While living in the NT capital, Ms Kinnersley had been diagnosed with lipoedema, but had failed to find a Darwin-based medical specialist who understood or could treat the disease.
"I loved it up there [in Darwin], my three kids were there, all my friends, but my health was declining, so I really needed to prioritise my health and access [to] services," she said.
Karen Kinnersley says lipoedema is an expensive condition to manage. (ABC News: Harrison Tippet)
Ms Kinnersley has stage 3 lipoedema, a chronic hereditary medical condition affecting 11 per cent of people assigned female at birth.
It causes abnormal build-up of fatty tissues around the arms, hips, and legs and can lead to immobility.
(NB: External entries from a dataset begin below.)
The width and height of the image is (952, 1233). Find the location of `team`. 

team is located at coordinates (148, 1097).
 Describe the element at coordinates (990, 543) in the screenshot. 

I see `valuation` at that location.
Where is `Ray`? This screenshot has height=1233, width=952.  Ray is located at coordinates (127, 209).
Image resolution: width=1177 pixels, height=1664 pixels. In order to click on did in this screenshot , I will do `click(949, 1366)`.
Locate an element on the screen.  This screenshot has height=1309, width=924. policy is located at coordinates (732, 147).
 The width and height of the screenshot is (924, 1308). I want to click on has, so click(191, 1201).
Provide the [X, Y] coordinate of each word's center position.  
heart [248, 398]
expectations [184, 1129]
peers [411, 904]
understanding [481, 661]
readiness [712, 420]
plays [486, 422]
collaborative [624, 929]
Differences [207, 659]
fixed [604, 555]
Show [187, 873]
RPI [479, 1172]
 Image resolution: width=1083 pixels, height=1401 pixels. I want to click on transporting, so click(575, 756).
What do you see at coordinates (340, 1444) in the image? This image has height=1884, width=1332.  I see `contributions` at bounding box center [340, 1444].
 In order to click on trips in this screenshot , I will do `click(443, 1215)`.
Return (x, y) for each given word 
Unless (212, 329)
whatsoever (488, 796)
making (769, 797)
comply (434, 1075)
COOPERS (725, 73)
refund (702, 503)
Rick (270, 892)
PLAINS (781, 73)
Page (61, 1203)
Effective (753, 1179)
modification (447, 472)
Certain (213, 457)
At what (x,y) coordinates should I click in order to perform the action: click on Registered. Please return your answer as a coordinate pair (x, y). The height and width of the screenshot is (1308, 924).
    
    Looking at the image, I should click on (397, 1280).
Advocates say the condition is relatively unknown across Australia due to a lack of research, which sees those diagnosed with it spend thousands of dollars on treatments and therapeutics in hopes of maintaining their mobility.
Karen Kinnersley's weekly treatments cost between $100 and $140. (ABC News: Harrison Tippet)
Lack of services 'disheartening'
Jen Bartlett, director of Lipoedema Australia, said it was "disheartening and disappointing" that there's a lack of services for women across the country.
She said more research funding for the condition would lead to a greater understanding about its prevalence in the community.
Long-term Darwin resident Leah Potter, who has stage 4 lipoedema, believes this lack of specialist services is forcing people to battle the condition in isolation.
Leah Potter has stage 4 lipoedema and wants to improve community awareness of the condition. (ABC News: Michael Franchi)
Ms Potter said most people with the condition lived in pain and shame, which compounded other underlying health issues.
"I keep telling my story to every medical professional I see, and they don't seem to know about [lipoedema] or even believe me," she said.